IB Maths AA SLTopic 4 — Correlation & RegressionPaper 1 & 2~10 min read
Scatter Diagrams & Correlation
Sometimes data comes in pairs — like a student’s height and weight, or hours studied vs test score. A scatter diagram lets you spot a pattern between them at a glance, and “correlation” is the maths word for how strongly two variables move together.
📘 What you need to know
Bivariate data = data collected on two variables, paired up. e.g. (height, weight) for each person.
A scatter diagram plots one variable on the x-axis and the other on the y-axis.
The independent variable goes on the x-axis. The dependent variable goes on the y-axis.
Correlation describes how the two variables change together — positive, negative, or none — and how strong (close to a line) it is.
A line of best fit goes through the mean point (x̄, ȳ) and follows the trend of the points.
Correlation does NOT mean causation! Two things moving together doesn’t mean one causes the other.
What is bivariate data?
Bivariate just means “two variables”. You collect two pieces of information from each subject — like a student’s height and their weight, or the temperature outside and the number of ice creams sold that day.
Each pair (x, y) becomes one point on a scatter diagram. Then you can see at a glance whether the two variables are related.
Bivariate data is everywhere — exam scores vs hours studied, age vs reaction time, advertising spend vs sales. Anytime you’re comparing how one thing relates to another, you’re looking at bivariate data.
What is a scatter diagram?
A scatter diagram is a graph of bivariate data. Each pair becomes a single dot — and the pattern of dots shows you the relationship.
Which variable goes on which axis?
Independent (explanatory)
Goes on the x-axis
The variable you control or set.
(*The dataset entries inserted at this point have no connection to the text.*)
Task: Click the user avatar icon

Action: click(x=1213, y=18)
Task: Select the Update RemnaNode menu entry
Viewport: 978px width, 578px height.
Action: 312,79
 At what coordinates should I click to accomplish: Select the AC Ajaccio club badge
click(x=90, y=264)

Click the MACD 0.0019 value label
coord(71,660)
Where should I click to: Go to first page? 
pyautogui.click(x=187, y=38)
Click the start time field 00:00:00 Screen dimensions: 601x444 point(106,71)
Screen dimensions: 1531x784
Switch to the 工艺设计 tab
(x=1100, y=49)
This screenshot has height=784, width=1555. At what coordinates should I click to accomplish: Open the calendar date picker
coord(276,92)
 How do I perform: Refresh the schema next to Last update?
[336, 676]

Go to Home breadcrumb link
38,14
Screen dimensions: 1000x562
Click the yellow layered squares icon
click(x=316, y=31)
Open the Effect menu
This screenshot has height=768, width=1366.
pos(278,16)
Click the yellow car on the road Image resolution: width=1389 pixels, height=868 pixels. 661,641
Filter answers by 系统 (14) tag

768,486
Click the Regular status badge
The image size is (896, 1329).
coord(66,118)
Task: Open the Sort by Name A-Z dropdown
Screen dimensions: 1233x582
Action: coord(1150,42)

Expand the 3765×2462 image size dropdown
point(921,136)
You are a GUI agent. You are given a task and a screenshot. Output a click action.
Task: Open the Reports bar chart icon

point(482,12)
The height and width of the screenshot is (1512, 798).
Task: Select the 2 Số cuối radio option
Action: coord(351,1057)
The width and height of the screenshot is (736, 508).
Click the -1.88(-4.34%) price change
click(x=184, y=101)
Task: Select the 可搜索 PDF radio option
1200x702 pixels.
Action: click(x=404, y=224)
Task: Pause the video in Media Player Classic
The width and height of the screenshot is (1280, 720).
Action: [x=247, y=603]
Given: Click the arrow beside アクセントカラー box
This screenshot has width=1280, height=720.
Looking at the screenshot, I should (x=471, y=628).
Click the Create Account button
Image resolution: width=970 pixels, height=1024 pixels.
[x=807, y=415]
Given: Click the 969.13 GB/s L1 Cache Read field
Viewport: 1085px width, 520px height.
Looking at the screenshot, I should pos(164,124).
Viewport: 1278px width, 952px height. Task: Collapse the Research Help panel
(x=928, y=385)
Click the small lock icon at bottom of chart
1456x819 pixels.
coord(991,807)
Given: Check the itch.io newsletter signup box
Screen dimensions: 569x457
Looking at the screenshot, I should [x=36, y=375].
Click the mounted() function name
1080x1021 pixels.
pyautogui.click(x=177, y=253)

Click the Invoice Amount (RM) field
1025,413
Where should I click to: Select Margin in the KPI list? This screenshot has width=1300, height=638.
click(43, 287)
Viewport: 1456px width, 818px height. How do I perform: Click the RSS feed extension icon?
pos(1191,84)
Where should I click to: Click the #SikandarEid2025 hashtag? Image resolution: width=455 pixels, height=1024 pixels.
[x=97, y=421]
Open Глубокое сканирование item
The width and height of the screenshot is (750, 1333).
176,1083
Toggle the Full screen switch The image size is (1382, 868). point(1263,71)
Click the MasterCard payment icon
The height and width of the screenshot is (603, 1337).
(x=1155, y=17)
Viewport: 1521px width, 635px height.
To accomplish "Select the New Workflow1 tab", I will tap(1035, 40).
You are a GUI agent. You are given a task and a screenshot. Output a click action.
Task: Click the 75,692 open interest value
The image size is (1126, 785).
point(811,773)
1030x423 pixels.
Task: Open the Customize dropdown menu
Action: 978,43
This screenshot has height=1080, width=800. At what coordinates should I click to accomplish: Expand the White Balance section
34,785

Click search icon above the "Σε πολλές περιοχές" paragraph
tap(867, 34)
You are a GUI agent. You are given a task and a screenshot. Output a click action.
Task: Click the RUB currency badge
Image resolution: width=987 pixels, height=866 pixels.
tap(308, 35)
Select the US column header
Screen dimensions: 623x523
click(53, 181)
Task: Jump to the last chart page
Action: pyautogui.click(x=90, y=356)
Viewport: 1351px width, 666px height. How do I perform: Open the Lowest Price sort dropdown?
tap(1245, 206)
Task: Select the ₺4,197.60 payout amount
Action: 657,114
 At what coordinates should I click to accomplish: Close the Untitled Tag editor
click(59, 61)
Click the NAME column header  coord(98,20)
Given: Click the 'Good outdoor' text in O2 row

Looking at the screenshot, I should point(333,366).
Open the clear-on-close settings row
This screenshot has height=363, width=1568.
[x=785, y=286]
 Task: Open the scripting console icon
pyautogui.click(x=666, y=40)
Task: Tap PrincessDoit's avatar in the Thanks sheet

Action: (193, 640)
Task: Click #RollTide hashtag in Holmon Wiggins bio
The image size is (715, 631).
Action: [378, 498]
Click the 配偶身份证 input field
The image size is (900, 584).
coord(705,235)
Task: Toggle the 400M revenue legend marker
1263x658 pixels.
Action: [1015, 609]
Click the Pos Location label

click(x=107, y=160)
Time, hours studied, temperature.
e.g. “hours of study” — you decide how many hours.
Dependent (response)
Goes on the y-axis
The variable you measure. The one that changes because of the other.
e.g. “exam score” — depends on how much you studied.
🧠
Memory trick: “x is the cause, y is the effect”
The thing you change is on the x-axis (cause). The thing that changes as a result is on the y-axis (effect). Hours studied → score. Temperature → ice creams sold.
Correlation — describing the pattern
Correlation is just a fancy word for “how do the two variables move together?” When you describe correlation, you mention two things: the type and the strength.
The three types of correlation
Positive
x goes up → y goes up. Slopes up from left to right.
Negative
x goes up → y goes down. Slopes down from left to right.
None
No clear pattern. Points scattered randomly.
Five common scatter patterns
The two strengths
Strong linear correlation — the points are close to a straight line.
Weak linear correlation — the points are scattered loosely around a line, with a clear pattern but lots of noise.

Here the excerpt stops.